Stored records:
----

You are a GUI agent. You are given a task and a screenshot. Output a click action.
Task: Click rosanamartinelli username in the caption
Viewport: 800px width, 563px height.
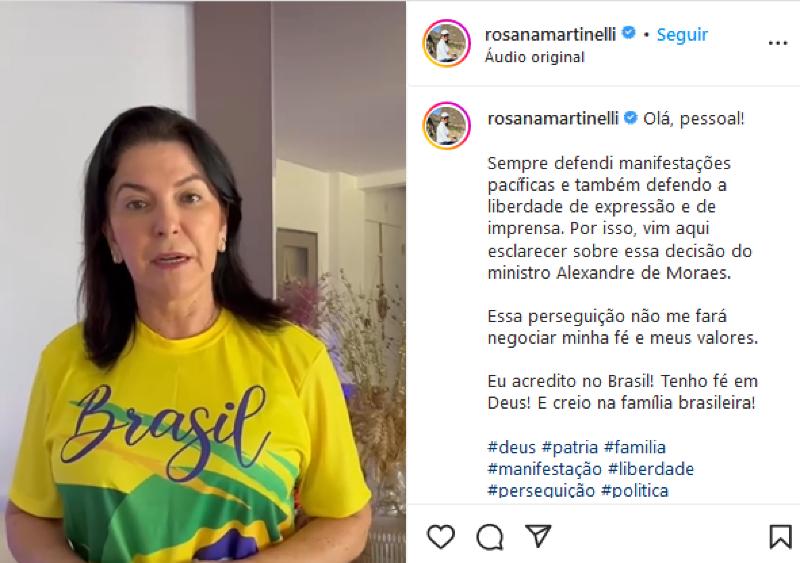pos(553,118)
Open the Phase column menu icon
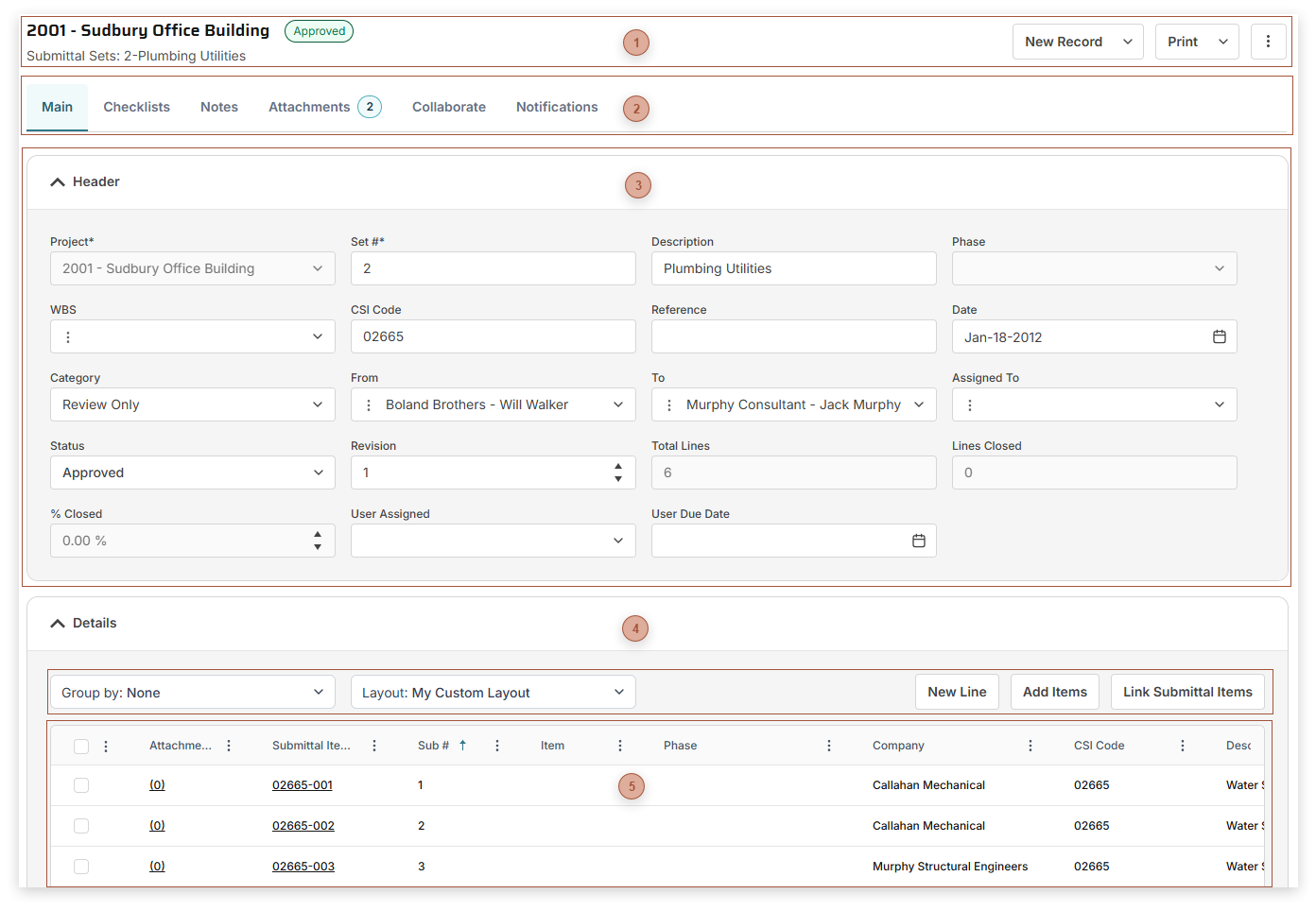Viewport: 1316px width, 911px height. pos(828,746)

----

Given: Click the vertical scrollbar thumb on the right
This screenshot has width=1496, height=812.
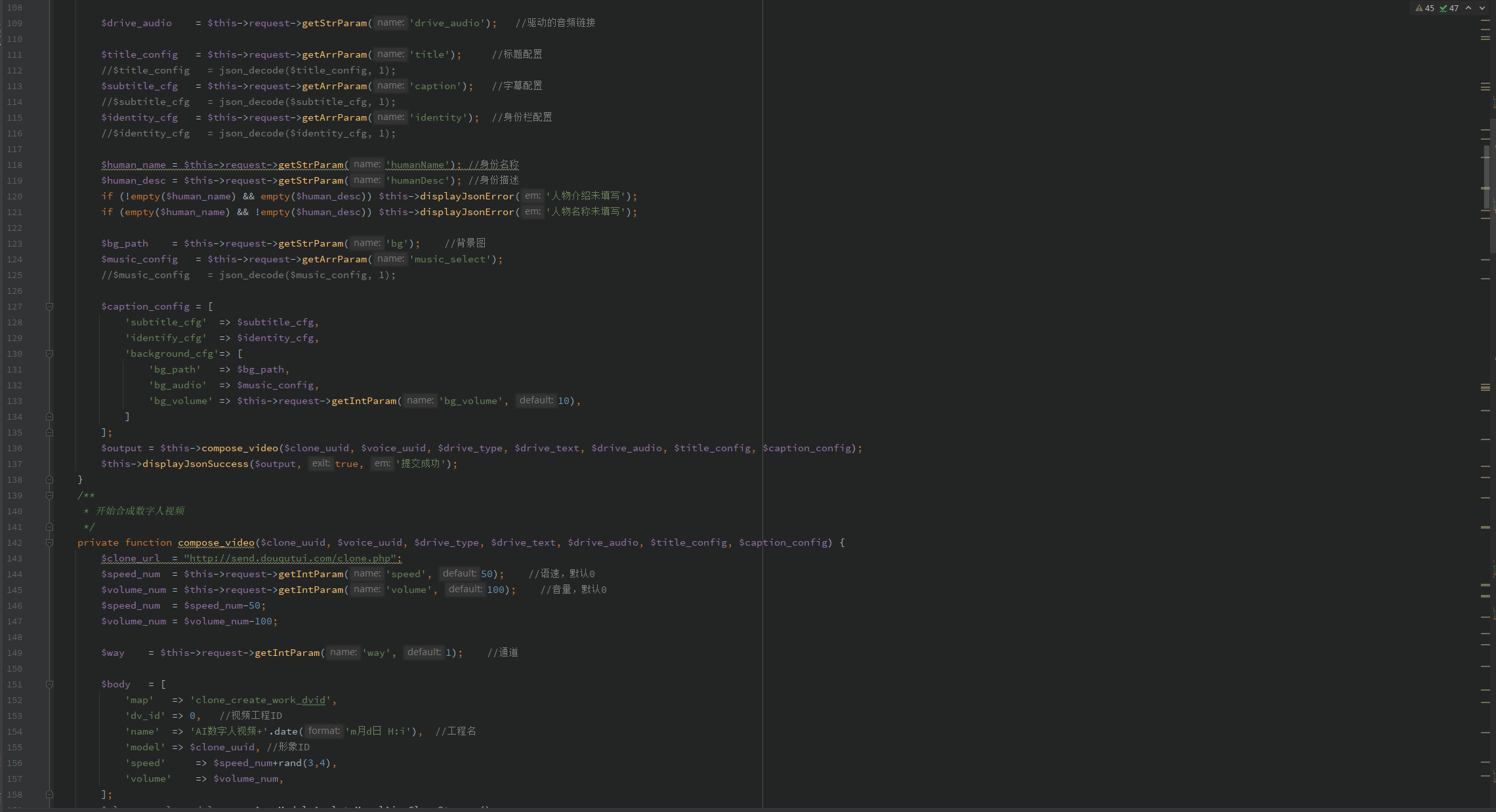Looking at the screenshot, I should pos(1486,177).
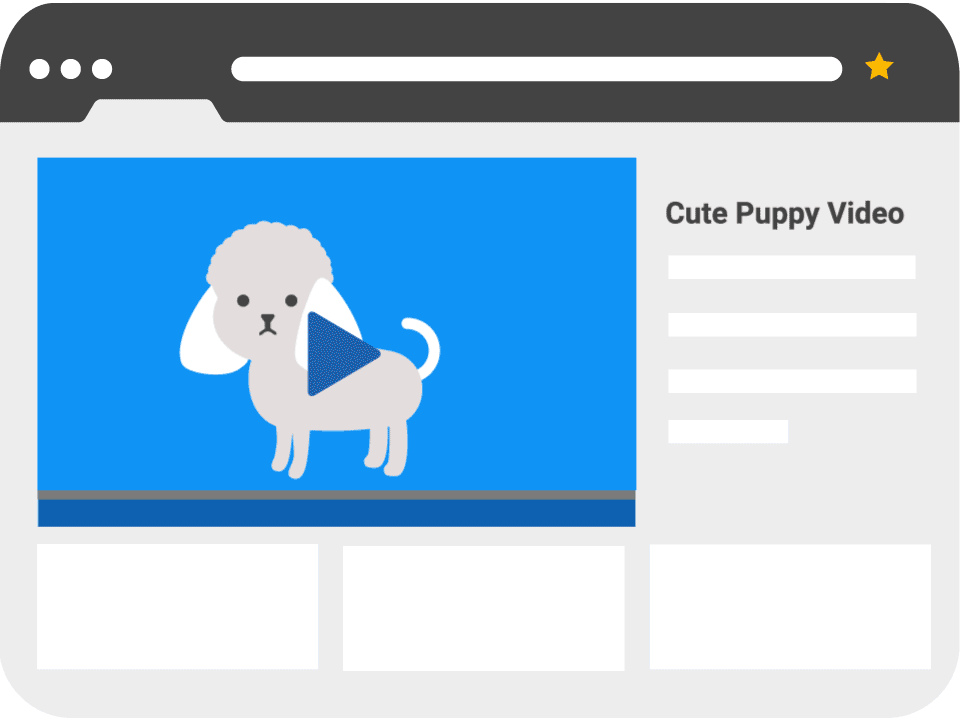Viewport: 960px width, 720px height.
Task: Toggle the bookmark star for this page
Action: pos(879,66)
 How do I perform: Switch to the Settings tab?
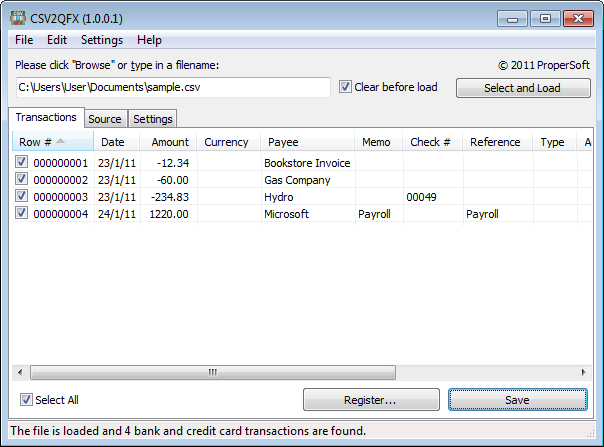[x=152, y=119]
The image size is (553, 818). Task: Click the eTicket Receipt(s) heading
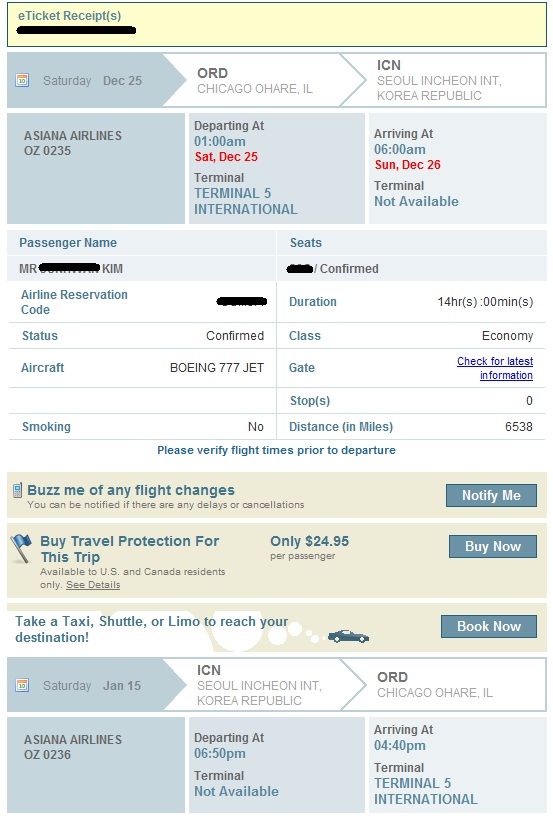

----

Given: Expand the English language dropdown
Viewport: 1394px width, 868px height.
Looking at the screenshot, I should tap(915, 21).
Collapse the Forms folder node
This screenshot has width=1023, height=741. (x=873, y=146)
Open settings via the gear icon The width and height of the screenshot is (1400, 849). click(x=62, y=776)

----

Given exercise: Output the stretch of lines from the one containing "You are a GUI" through the one containing "Viewport: 1316px width, 911px", both included, as a Markdown table with the columns "Row" and "Line". Give one row per line, skip any blank lines, and leave the pictures out.

Exercise answer:
| Row | Line |
|---|---|
| 1 | You are a GUI agent. You are given a task and a screenshot. Output a click action. |
| 2 | Task: Click rosanamartinelli username in the caption |
| 3 | Viewport: 800px width, 563px height. |
| 4 | pos(553,118) |
| 5 | Open the Phase column menu icon |
| 6 | Viewport: 1316px width, 911px height. pos(828,746) |